Vietnam’s 2016-2020 socio-economic development plan, medium-term public investment plans, and several laws were introduced at the event, along with the RoK’s new regulations and policies on development cooperation and ODA.
Head of the Foreign Economic Relations Department under the Ministry of Planning and Investment, Le Quang Manh, said that financial cooperation will play a main role in development partnership between the two countries.
To have the most effective cooperation, Vietnam should take advantage of assistance from the RoK Government and the Korea International Cooperation Agency (KOICA) and attract their investment in the fields that the RoK is strongest and where Vietnam has demand; such as transport, health, environment and high technology, Manh suggested.
The country also needs to be proactive in making proposals for projects that are in conformity with its medium- and long-term and annual development plans and policies.
Lee Sang Kyu, a representative from the KoK Ministry of Strategy and Finance, stated that the RoK Government treasures and attaches importance to its development cooperation with Vietnam, as the country is an important partner.

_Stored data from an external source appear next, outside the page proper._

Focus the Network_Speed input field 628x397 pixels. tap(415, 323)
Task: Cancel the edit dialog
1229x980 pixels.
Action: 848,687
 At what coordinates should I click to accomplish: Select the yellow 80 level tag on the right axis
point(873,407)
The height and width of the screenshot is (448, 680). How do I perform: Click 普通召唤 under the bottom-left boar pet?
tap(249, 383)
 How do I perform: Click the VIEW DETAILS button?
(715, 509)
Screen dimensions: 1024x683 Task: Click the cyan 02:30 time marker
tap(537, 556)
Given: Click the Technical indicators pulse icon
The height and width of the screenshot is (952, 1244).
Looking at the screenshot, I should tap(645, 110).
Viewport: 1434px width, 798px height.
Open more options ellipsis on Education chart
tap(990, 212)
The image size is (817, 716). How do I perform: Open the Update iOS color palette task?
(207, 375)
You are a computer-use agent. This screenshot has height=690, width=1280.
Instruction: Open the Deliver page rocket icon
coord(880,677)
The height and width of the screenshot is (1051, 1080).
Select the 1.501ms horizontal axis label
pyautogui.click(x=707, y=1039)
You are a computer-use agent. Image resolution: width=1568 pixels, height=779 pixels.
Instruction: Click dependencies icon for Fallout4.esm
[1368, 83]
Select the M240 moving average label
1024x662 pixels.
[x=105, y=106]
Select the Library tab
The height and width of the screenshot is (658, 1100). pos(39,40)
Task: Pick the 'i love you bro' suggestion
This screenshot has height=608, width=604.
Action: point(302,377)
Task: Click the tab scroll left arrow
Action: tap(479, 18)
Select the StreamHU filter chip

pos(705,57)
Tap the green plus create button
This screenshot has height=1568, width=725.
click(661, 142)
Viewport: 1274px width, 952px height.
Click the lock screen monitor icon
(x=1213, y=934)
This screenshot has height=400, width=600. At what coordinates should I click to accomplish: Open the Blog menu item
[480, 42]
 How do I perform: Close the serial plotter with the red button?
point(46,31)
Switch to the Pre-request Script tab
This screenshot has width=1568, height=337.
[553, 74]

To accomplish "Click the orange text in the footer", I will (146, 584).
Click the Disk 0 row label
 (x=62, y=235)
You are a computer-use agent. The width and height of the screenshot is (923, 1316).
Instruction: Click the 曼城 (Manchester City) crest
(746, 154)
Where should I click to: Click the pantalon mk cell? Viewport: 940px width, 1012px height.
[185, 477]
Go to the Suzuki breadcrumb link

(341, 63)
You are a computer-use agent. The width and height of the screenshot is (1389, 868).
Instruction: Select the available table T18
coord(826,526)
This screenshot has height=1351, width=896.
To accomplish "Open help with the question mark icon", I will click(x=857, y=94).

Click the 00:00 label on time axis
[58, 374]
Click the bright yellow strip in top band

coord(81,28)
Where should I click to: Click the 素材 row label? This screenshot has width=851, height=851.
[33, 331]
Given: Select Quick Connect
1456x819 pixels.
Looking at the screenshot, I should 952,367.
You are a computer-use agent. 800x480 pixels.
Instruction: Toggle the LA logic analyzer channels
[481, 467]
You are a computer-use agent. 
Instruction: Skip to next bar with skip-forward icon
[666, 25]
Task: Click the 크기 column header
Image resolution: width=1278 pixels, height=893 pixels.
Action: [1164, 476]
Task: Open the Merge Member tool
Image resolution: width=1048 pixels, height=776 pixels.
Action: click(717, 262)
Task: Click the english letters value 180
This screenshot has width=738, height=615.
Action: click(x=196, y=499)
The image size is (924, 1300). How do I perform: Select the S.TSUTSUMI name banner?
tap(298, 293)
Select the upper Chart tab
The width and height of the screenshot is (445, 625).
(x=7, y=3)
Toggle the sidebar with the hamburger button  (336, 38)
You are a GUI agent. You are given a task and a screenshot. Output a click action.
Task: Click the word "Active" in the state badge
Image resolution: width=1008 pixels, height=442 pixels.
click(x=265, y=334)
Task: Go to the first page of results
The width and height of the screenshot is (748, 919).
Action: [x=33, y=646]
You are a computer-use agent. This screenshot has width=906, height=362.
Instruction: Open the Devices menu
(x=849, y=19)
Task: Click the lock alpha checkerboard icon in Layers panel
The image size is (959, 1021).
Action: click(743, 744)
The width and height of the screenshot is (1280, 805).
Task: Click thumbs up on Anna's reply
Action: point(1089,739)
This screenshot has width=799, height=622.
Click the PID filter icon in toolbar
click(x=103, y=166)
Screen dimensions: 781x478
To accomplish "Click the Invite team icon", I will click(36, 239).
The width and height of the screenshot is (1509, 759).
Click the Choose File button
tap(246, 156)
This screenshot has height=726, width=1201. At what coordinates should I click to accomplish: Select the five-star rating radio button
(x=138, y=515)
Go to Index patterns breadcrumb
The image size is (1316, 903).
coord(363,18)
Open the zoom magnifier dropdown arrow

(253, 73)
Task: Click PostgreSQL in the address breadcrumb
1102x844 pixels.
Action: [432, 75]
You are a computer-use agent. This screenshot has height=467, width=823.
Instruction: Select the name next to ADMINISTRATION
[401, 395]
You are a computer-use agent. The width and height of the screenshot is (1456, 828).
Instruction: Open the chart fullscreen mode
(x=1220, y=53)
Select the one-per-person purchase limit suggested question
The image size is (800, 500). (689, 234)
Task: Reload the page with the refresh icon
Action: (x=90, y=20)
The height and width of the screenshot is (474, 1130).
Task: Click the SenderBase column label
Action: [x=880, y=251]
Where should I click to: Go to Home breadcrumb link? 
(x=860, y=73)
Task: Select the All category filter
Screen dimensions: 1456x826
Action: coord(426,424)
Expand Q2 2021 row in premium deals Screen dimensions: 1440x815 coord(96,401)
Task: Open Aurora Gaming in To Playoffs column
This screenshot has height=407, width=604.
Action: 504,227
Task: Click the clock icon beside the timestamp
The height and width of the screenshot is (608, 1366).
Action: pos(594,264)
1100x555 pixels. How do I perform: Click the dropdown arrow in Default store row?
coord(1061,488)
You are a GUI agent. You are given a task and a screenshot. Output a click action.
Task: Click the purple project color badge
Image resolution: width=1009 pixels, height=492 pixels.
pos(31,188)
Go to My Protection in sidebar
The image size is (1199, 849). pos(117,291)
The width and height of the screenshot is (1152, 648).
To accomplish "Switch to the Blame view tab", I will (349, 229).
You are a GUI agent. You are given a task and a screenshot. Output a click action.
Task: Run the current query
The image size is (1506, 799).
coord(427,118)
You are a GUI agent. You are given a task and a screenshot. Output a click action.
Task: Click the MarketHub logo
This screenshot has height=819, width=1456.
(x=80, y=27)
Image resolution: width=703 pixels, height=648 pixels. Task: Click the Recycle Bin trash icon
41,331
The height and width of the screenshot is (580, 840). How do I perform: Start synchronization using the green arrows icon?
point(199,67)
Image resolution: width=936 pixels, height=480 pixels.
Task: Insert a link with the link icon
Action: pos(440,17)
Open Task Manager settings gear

Priority will be given to transport and urban infrastructure, education, health, environment, clean energy and information technology.
Currently, the government is building a Country Partnership Strategy (CPS) with Vietnam to help the nation achieve its goals on transport infrastructure, information technology, and human resources in its 2011-2020 socio-economic development strategy and 2016-2020 socio-economic development plan, he added.
The RoK Government signed lending agreements or committed to providing credit for nearly 60 projects worth US$2.8 billion in Vietnam from 1992 to 2015.
At present, the country is running 34 ODA-funded projects in Vietnam with a total registered capital of US$1.7 billion, of which US$0.9 billion has been disbursed.
The two nations are preparing for negotiations on a framework credit agreement for 2016-2020. The RoK plans to provide ODA loans worth US$1.5 billion for Vietnam during the period, with the focus on large-scale infrastructure, railways, health and information technology.